El Regresso del Canibal Macrobiotico

Enrique Chagoya
American, b. Mexico, 1953

1998
Lithograph, woodcut, chine collé
Printer and publisher: Shark's Ink, Boulder, Colorado
99.01

SSWB 4684 (Warner Room)

Born in Mexico and raised on Pre-Columbian monuments, Catholicism, and Superman, Enrique Chagoya deploys these cultural entities and others in his politically oriented yet humorous art. Chagoya practices ‘reverse anthropology’ in which he quotes texts, symbols, and images and combines them in unexpected ways to address the clash of cultures in the contemporary global world. The format of El Regresso del Canibal Macrobiotico or The Return of the Macrobiotic Cannibal, is one example of an anthropological quotation. It is a codex, a Pre-Columbian accordion-fold book which is read from right to left and is made of the same bark, amate, paper as the ancient books. Most codices were destroyed during and after the colonial period but Chagoya pays homage to them in form as well as imagery in much of his work. Many elements within his corpus are pulled from remaining codices such as the fire-spitting demon from the Borgia Codex seen within plans for a Renaissance building in the fifth panel and here.
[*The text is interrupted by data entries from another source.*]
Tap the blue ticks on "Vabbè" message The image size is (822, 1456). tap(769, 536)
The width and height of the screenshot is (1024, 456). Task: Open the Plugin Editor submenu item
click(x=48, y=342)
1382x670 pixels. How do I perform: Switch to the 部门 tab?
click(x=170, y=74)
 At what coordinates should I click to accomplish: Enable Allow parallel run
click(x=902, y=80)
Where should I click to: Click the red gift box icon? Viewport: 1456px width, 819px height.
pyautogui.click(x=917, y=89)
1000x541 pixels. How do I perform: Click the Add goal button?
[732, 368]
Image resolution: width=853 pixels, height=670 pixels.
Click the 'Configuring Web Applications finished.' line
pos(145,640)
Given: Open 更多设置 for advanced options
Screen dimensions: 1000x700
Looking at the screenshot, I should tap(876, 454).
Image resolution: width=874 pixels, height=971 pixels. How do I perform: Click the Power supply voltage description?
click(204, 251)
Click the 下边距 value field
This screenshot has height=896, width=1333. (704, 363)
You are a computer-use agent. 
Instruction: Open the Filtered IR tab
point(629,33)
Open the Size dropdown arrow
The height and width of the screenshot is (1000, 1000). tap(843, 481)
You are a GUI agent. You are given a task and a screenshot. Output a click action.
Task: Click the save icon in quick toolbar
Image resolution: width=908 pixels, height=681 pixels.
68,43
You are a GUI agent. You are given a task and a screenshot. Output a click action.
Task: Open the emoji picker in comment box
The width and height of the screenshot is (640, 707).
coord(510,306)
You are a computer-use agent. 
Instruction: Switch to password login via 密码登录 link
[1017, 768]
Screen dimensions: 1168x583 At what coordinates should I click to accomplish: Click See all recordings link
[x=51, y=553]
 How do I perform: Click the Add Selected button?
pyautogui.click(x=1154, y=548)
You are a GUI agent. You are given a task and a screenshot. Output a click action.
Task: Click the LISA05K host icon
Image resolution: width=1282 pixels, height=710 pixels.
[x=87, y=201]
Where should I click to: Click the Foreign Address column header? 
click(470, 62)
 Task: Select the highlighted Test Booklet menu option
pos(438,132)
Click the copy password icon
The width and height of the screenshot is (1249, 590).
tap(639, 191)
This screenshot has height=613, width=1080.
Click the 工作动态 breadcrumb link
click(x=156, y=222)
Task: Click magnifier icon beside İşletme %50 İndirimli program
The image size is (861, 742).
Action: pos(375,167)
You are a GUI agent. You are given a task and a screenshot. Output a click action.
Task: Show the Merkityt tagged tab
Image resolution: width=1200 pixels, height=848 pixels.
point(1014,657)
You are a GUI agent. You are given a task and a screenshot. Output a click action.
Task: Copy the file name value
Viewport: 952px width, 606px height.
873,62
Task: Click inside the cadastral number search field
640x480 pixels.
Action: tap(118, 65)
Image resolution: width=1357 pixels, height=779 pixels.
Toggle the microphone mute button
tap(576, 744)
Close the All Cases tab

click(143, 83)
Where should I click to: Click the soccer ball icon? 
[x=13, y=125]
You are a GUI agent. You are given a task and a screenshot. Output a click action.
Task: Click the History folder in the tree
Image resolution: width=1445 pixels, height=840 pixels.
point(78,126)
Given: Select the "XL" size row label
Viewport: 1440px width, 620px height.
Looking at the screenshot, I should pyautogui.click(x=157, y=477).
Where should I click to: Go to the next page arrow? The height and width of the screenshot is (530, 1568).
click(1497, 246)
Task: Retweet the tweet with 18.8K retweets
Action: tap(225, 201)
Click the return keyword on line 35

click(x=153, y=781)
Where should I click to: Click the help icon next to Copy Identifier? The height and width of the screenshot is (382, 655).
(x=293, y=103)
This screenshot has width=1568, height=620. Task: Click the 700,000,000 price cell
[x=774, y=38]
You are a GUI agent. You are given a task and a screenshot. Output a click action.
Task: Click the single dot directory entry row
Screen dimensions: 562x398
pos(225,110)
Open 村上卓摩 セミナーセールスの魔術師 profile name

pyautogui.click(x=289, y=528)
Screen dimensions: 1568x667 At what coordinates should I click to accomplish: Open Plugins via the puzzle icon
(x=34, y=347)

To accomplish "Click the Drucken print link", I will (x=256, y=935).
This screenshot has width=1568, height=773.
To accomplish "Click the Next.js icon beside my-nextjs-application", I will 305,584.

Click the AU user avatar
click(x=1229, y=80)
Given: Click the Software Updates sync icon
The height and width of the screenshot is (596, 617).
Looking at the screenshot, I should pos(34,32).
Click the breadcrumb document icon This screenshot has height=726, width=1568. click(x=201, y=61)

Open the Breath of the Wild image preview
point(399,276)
Examples of layering texts and the excavation required to understand them abound in this piece. At the opening, Chagoya inserts the Virgin of Guadalupe, who many believe is a synthesis of Catholicism and the Aztec goddess Tonantzin, into a diagram of the muscular system. Elsewhere, a trio of European men stand before a platform over a pile of skulls while cartoon UFOs float in the sky. In the penultimate panel, two naval vessels entitled UN 666 and 667, along with the head of Donald Duck, float toward a shore teeming with indigenous warriors. United Nations Security Council resolutions 666 and 667 date to 1990 and concern the Iraqi invasion and UN sanctions against Saddam Hussein’s detention of foreigners. The text below the panel reads “laissez faire.” In the last panel, Superman has been punched by an Aztec skull. Chagoya’s juxtapositions, layering, and rearranging of cultural icons act as Interventions on collective memory and reflect the complexity of local and global community in the 21st century. Each element has a meaning in isolation but in combination and in the sweep of the whole, meaning is more complex.